=== Stated problem ===
Quote the material below from its first line through the line containing "click(383, 164)", with both of those lines included. Omit the pictures from your copy.

=== Raw records ===
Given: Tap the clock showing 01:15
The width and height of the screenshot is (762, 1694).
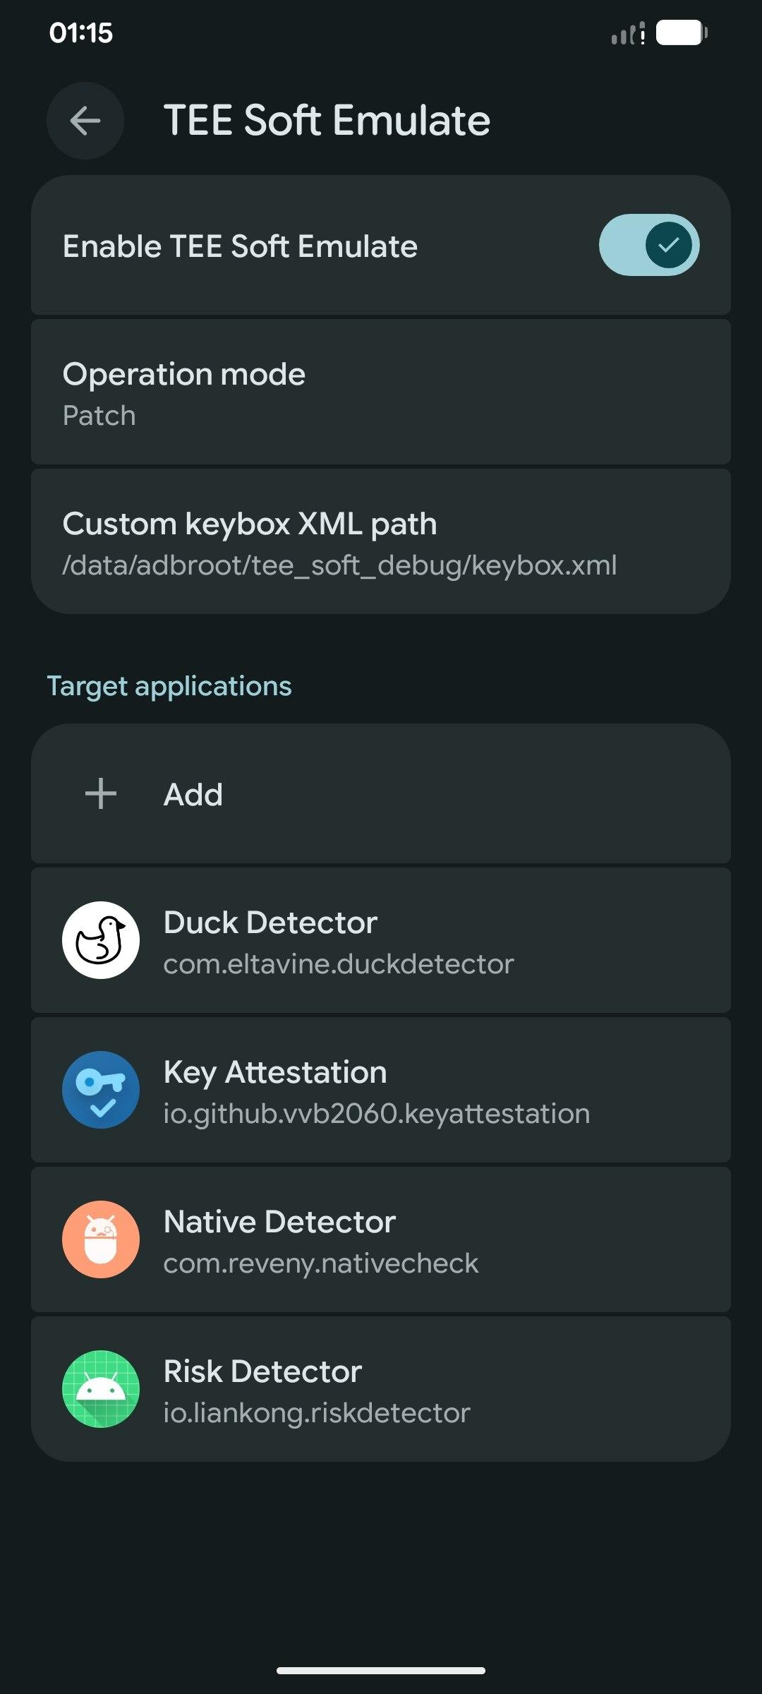Looking at the screenshot, I should (x=81, y=33).
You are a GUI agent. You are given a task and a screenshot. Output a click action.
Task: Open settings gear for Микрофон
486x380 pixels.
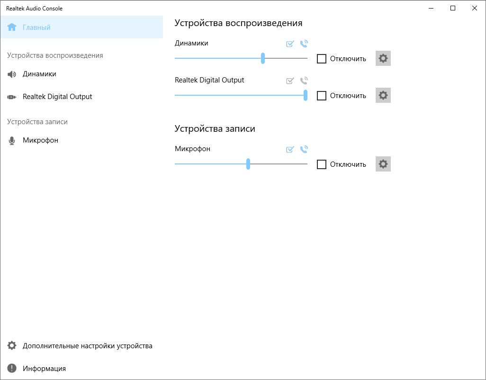click(383, 164)
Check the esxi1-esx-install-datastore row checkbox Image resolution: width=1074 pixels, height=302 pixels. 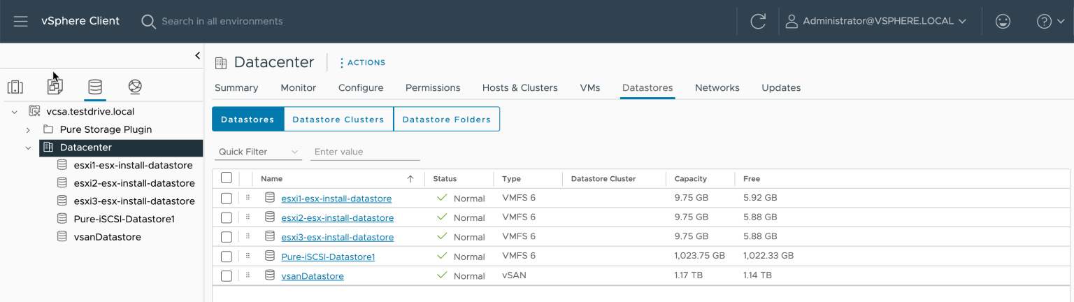pyautogui.click(x=227, y=199)
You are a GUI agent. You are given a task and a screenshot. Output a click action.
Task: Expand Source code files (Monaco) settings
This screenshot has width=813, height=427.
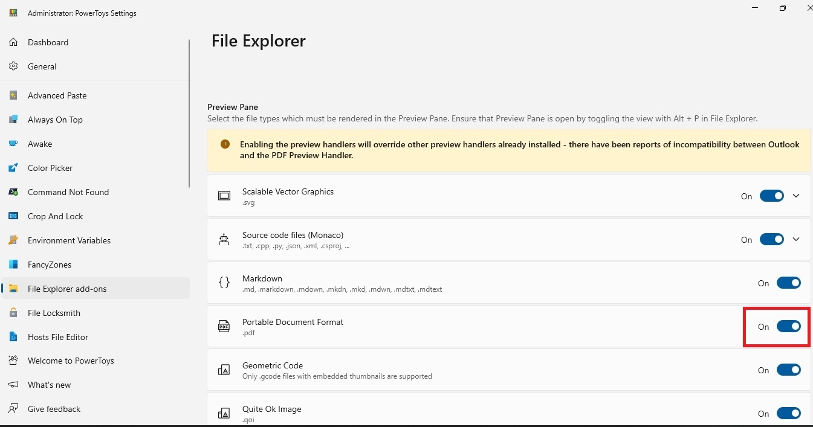point(796,240)
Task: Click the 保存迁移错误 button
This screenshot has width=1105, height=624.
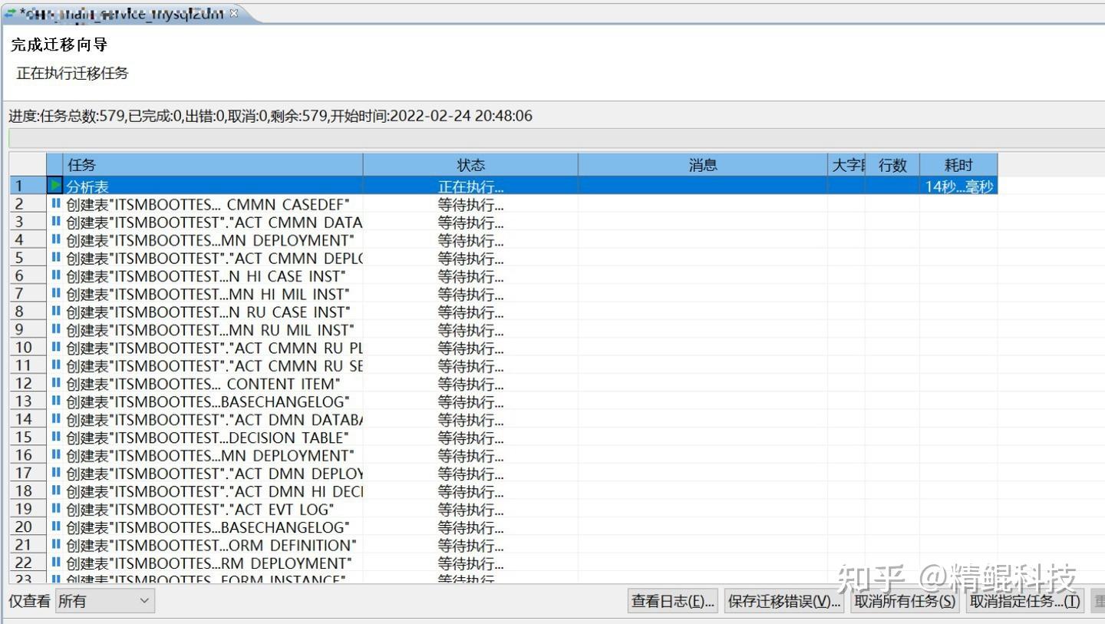Action: (783, 602)
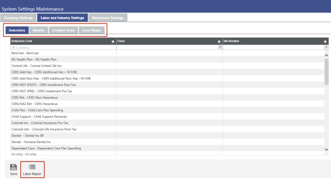Expand the Ubi Number filter dropdown
Screen dimensions: 331x179
tap(326, 47)
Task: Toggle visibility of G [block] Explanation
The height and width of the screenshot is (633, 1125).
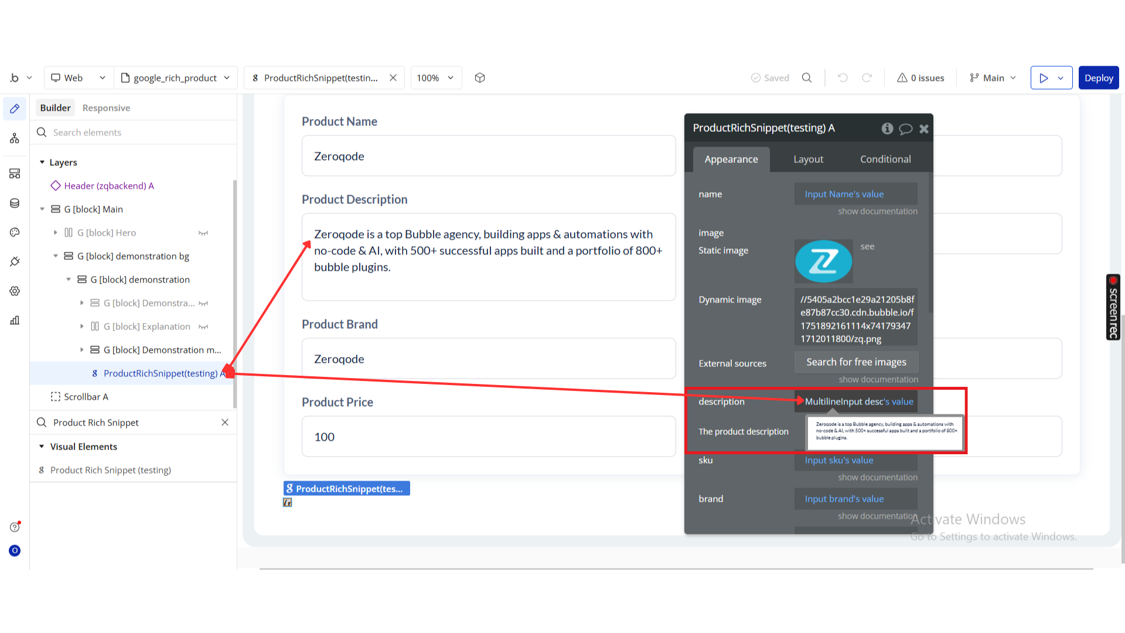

=== The answer ===
Given: Tap the clock showing 01:15
The width and height of the screenshot is (762, 1694).
Looking at the screenshot, I should (x=81, y=33).
You are a GUI agent. You are given a task and a screenshot. Output a click action.
Task: Open settings gear for Микрофон
486x380 pixels.
click(383, 164)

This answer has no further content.